CAPABLE CLIMBER PLUNGES TO DEATH, SPARKING
DEBATE OVER MOUNTAINEERING
BY JACKIE GOLD
BANFF CRAG & CANYON STAFF
Philip S. Abbot was widely regarded as one of the most capable
mountaineers of the United States when he arrived in the Canadian
Rockies in 1895. Part of an expedition of the Appalachian
Mountain Club, Abbot was with the group to take part in what
was to be a fun and potentially historical climbing expedition.
Educated at Harvard University, Abbot was an employee
of the Wisconsin Central Railway. After arriving in the Rockies
Abbot, together with Charles S. Thompson and Charles Fay completed
the first known ascent of Mount Hector, before tackling Mount
Stephen, which had been first ascended eight years earlier
in 1887 by JJ. McArthur. From there the group travelled
to the Selkirk range to continue their climbing trip. Over
the summer they unsuccessfully tried to climb Mount Lefroy
twice. Charles Fay wrote later that, “the fates were
against us, and we withdrew, with a feeling that Lefroy was
our debtor."
The group members returned home, with the uncompleted
challenge of climbing Mount Lefroy in the back of their minds. They
brewed about their failed attempts throughout the winter of
1895‑96, and returned to the Rockies the following summer.
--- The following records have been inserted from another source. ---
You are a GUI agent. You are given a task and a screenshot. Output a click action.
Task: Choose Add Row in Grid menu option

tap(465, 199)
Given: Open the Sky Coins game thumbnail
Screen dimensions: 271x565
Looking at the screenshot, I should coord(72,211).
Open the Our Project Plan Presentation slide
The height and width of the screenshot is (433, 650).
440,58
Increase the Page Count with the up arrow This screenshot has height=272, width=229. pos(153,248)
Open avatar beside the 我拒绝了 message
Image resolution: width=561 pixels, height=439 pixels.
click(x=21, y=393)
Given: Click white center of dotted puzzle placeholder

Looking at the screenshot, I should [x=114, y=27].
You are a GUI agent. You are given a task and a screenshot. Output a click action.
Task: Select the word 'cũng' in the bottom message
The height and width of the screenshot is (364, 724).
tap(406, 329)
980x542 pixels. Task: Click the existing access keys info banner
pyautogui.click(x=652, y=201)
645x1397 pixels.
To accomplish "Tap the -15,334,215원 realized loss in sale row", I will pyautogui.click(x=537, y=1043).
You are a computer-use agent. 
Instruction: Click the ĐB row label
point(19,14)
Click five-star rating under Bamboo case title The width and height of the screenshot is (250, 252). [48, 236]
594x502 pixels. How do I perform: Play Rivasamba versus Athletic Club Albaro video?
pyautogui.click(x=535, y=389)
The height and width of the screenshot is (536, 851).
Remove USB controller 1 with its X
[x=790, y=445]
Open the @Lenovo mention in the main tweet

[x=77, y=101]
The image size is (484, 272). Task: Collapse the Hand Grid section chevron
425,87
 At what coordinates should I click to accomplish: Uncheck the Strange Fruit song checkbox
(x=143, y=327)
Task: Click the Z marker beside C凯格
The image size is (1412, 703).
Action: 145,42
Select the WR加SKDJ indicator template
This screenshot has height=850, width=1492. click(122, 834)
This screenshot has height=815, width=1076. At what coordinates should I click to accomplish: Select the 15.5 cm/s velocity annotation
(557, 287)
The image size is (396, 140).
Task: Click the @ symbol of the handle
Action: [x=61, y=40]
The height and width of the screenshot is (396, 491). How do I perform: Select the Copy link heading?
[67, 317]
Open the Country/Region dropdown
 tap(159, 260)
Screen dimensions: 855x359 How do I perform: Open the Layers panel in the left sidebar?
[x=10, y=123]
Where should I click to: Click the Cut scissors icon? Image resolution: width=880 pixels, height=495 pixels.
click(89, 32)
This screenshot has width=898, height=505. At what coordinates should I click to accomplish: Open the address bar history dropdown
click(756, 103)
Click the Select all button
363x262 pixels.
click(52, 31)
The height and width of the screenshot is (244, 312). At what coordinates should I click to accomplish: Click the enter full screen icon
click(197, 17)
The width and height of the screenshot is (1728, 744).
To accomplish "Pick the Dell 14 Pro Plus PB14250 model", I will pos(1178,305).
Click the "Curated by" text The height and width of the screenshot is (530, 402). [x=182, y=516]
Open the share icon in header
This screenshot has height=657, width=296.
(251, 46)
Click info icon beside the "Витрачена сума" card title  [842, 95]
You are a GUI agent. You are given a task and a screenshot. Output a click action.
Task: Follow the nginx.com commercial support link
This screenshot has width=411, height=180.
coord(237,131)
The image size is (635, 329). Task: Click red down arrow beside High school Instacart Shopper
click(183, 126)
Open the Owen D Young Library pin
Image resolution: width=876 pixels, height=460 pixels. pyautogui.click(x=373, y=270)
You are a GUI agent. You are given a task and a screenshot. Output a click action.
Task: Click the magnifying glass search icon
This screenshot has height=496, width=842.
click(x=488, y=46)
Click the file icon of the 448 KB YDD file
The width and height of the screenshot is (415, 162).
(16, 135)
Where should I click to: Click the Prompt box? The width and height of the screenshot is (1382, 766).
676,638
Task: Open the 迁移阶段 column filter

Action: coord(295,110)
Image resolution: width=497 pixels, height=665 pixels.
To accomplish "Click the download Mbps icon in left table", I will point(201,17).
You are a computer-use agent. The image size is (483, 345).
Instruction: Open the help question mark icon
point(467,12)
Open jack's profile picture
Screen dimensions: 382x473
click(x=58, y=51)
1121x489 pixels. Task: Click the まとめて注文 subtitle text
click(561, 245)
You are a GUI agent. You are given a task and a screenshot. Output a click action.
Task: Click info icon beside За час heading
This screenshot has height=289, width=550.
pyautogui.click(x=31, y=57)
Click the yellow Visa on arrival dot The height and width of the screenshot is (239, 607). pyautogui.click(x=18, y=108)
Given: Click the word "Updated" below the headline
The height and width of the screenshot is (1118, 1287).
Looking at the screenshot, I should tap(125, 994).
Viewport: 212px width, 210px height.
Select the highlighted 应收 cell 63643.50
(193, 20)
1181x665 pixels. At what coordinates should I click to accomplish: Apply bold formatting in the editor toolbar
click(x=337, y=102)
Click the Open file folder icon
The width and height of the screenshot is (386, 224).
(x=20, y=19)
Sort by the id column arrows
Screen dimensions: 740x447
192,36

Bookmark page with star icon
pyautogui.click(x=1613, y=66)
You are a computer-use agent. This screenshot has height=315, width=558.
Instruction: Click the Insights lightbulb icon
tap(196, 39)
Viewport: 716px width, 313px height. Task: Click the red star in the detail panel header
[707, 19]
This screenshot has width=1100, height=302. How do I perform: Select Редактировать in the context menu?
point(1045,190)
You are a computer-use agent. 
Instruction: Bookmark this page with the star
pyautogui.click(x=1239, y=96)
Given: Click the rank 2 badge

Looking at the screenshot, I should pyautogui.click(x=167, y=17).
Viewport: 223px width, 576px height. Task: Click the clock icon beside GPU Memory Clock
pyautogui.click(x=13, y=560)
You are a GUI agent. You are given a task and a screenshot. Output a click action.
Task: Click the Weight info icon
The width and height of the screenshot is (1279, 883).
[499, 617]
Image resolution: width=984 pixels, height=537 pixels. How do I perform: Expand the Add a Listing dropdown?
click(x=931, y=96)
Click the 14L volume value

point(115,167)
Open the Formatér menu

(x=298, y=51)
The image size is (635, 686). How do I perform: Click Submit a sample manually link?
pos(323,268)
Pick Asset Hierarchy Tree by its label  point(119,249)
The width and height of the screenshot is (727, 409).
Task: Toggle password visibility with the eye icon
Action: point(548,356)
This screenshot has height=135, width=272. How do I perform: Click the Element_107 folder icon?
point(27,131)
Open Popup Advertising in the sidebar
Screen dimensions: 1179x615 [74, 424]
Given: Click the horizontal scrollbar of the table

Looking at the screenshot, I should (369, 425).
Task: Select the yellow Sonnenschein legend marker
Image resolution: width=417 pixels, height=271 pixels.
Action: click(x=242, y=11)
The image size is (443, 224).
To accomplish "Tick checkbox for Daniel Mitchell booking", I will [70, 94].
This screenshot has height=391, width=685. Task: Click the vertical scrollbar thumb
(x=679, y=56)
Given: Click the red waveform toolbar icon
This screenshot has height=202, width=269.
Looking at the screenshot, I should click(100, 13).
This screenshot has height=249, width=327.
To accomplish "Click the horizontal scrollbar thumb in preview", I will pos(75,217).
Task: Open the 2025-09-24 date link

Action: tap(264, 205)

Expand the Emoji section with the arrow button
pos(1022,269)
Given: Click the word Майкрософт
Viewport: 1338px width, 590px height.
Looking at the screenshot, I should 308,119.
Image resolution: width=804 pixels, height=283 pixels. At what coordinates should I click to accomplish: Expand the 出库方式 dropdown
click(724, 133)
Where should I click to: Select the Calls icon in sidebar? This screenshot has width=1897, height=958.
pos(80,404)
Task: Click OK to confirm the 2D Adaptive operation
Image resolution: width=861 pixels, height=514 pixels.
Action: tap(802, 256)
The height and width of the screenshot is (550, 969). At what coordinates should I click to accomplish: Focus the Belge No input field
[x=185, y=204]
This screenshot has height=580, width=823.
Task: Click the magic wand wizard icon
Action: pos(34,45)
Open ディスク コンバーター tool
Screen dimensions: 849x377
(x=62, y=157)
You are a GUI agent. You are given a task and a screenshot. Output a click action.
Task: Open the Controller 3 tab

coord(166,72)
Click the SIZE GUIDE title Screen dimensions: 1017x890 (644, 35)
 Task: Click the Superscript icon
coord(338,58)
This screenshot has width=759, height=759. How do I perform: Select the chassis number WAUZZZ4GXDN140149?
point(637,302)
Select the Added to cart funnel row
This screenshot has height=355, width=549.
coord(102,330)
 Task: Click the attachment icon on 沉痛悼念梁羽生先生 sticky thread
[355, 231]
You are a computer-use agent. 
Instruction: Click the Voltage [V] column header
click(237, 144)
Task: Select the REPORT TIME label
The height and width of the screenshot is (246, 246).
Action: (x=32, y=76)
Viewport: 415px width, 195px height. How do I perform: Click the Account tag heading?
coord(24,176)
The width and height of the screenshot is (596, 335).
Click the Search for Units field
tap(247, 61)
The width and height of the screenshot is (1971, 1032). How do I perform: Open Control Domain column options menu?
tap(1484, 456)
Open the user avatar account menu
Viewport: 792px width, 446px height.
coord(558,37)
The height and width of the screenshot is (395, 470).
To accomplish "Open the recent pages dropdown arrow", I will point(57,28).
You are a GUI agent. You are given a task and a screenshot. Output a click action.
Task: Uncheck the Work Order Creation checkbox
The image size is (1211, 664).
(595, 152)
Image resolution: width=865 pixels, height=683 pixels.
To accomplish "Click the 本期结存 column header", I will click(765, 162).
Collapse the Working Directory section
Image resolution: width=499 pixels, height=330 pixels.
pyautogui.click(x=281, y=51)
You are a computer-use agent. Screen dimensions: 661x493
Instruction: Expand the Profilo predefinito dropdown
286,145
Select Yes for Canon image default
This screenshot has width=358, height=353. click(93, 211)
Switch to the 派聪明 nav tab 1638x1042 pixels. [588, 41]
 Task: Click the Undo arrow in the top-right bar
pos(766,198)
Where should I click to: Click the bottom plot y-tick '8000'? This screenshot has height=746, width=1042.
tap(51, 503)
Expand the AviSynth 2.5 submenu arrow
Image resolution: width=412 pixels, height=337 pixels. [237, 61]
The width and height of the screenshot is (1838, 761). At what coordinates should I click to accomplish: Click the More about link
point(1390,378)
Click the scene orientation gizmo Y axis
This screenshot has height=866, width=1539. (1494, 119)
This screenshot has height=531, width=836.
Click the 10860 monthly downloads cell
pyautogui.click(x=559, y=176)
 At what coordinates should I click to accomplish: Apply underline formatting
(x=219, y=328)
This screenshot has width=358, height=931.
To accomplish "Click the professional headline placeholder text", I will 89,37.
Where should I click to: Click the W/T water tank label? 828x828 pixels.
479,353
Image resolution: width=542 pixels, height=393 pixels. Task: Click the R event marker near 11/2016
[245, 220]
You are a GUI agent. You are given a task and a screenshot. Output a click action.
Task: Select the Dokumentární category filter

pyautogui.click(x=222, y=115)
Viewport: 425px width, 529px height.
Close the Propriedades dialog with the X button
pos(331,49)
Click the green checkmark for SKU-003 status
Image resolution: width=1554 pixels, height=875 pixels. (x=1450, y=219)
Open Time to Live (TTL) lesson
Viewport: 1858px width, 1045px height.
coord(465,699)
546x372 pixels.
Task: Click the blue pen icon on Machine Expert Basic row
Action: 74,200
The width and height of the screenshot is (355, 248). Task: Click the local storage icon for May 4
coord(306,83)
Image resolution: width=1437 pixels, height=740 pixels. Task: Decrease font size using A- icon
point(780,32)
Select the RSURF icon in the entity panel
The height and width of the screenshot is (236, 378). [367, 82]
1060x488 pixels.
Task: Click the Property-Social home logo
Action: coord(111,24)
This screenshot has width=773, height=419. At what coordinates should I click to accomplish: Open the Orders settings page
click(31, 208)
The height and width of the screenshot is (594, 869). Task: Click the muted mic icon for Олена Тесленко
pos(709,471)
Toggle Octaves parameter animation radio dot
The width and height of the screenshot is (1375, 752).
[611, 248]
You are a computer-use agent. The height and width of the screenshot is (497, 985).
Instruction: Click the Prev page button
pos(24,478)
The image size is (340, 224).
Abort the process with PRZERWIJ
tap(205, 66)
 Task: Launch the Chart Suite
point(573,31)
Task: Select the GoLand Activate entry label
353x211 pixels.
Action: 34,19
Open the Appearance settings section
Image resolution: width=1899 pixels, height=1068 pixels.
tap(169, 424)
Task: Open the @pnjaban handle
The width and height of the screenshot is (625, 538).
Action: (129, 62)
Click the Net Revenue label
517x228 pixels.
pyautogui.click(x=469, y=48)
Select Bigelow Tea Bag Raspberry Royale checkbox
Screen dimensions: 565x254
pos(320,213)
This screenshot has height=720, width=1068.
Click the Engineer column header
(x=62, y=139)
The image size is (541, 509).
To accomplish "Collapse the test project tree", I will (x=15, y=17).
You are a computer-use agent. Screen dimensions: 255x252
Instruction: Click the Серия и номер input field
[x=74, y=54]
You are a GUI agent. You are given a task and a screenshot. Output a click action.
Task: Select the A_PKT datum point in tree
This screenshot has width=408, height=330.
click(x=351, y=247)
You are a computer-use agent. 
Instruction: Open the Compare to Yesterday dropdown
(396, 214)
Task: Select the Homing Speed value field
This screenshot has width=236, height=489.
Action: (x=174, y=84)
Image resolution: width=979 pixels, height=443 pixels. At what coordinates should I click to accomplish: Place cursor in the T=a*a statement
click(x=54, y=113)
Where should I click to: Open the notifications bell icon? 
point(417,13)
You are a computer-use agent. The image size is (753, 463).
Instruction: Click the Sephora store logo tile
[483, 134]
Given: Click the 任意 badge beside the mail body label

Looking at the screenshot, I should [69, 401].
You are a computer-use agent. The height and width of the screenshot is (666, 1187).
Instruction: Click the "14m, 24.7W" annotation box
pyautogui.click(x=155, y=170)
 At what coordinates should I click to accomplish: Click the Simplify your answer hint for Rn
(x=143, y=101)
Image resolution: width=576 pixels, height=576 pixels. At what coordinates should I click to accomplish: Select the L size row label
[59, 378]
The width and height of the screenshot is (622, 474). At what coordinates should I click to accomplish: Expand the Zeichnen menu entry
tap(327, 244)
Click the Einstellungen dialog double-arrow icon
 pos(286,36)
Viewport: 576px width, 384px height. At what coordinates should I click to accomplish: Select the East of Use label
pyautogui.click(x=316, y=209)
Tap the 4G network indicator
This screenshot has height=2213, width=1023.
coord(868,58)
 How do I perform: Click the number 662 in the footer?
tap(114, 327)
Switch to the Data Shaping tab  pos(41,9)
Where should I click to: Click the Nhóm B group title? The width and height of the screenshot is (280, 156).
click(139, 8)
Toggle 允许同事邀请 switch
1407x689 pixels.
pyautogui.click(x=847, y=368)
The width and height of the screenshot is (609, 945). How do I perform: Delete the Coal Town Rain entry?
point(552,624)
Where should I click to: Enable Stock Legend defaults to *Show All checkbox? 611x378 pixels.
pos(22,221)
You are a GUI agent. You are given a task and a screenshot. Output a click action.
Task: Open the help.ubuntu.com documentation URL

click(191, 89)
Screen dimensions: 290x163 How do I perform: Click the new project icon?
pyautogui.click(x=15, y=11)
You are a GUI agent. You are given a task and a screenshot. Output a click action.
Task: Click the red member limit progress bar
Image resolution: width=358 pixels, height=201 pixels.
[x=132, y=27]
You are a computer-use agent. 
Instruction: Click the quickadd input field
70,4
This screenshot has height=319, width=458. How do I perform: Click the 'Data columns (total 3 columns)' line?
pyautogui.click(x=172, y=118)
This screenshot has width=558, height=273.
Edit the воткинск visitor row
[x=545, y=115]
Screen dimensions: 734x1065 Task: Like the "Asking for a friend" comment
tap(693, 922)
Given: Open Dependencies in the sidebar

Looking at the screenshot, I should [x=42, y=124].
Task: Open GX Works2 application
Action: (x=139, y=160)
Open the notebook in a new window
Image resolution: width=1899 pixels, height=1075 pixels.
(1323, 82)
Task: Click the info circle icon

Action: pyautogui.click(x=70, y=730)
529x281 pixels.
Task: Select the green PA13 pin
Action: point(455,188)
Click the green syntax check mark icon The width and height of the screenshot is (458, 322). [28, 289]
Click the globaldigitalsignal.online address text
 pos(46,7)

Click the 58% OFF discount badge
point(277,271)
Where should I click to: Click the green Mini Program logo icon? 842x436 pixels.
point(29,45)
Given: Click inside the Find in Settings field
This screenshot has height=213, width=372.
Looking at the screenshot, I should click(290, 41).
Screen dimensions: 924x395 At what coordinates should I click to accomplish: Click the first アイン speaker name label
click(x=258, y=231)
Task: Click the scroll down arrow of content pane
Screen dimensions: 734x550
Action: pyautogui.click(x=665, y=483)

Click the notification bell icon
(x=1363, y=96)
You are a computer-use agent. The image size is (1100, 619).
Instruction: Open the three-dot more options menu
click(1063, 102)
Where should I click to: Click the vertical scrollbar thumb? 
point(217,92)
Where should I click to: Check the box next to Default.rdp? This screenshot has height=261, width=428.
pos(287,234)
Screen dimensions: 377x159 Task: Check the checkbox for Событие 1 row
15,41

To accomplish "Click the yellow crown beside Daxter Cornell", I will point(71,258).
In the early morning of Aug. 3, 1896, Fay, Thompson and Abbot,
guided by George Little, paddled across Lake Louise, heading
for their nemesis, Mount Lefroy. After reaching what
is now known as Abbot Pass, which was first reached by Samuel
Alien and Yule Carryer in 1894, the group began to prepare
for their climb. "Abbot had scanned the western
side of Lefroy, now for the first time clearly revealed to
us, and joyfully exclaimed, “The peak is ours!" Fay
later wrote.
"His enthusiasm found ample expression in that ever happy
smile, his beaming eyes and his quiet remark." Climbing
in this day and age was more dangerous, lacking the equipment
taken for granted by most climbers of the modern age. Lacking
crampons and other equipment, the group spent hours cutting
out steps and on loose ribs of rocks. Serious climbing
was involved in that final 600 metres. They approached
the summit at 5:30 p.m., and things were going well when disaster
struck. Abbot, who was leading the climb, unroped to
climb ahead of the group unhindered and alone.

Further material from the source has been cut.